Segundo a família, o travesti foi assassinado com várias pancadas na cabeça, foi arrastado pelo quintal de sua residência e teve o corpo carbonizado em cima de uma cama. Somente o rosto e os pés estavam intactos.
O último crime a integrar a lista ocorreu em Sorriso (420 km de Cuiabá), quando o vereador Elias Maciel (PSD), de 31 anos, foi assassinado a facadas em sua residência, no último dia 21 de dezembro.
Na ocasião, o principal suspeito da polícia foi apontado como sendo o namorado da vítima, que fugiu do local do crime.

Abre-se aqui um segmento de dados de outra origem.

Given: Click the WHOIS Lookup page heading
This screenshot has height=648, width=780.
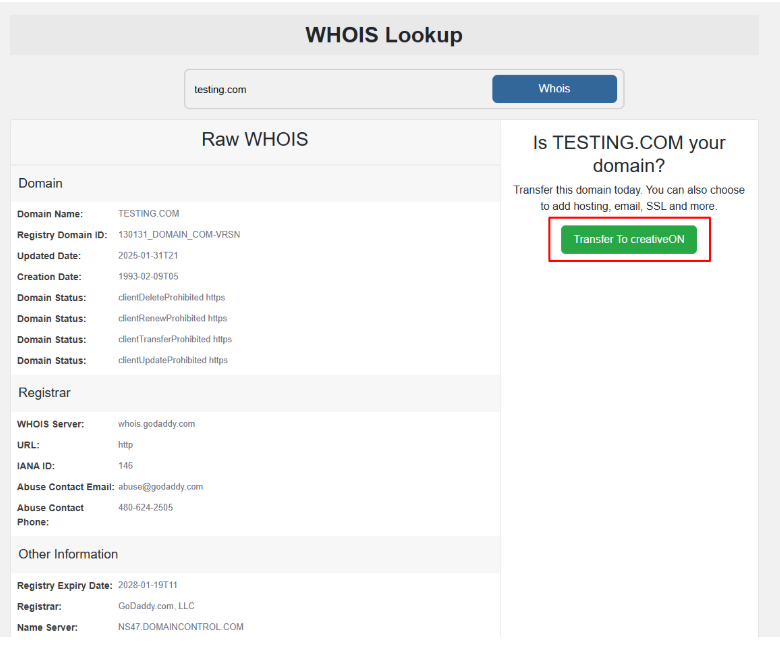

Maciel sofreu perfurações no pescoço e nas costas, segundo a polícia, e chegou a correr para a porta da casa para pedir socorro, morrendo em seguida.
Leia mais sobre os crimes registrados em Mato Grosso no site da pesquisa (
clique AQUI).
Confira a pesquisa completa no site "Homofobia Mata" (
leia mais AQUI).
Perfil das vítimasSegundo o relatório anual, 7% das vítimas tinham menos de 18 anos, 44% tinham menos de 30 anos e 8% mais de 50. A faixa etária que apresenta maior risco de assassinato é a compreendida entre 20-40 anos (57%).
Entre os homossexuais assassinados, 45% (72) eram travestis que atuavam como profissionais do sexo, seguido pelos comerciantes (19), professores (16) e empresários (9).
Quanto à causa da morte, a mesma tendência revelada nos relatórios anteriores se repete: violência extrema que, nos estudos de Vitimologias, são classificados como crimes de ódio.

"Esse ano, 19 lésbicas foram assassinadas em todo o país. É um marco histórico no Brasil"
Entre as vítimas, 115 foram assassinadas com armas de fogo; 88 com arma branca (punhal, faca, canivete, foice, machado e tesoura); 50 por espancamento (paulada, pedrada e marretada) e oito foram queimados. Há registro também de assassinatos por afogamento, atropelamento, enforcamento, degolamento, asfixia, violência sexual, tortura e empalhamento.
Mott diz não ter dúvidas quanto à natureza homofóbica dos crimes documentados no relatório.
“99% destes homocídios contra LGBT têm como agravante seja a homofobia individual, quando o assassino tem sua própria sexualidade mal resolvida e quer lavar com o sangue seu desejo reprimido; seja a homofobia cultural, que pratica ‘bullying’ e expulsa as travestis para as margens da sociedade, onde a violência é endêmica; seja a homofobia institucional, quando o Governo não garante a segurança dos espaços freqüentados pela comunidade LGBT ou, como fez a Presidente Dilma, veta o kit antihomofobia, que deveria ter capacitado mais de 6milhões de jovens no respeito aos direitos humanos dos homossexuais”, pontuou.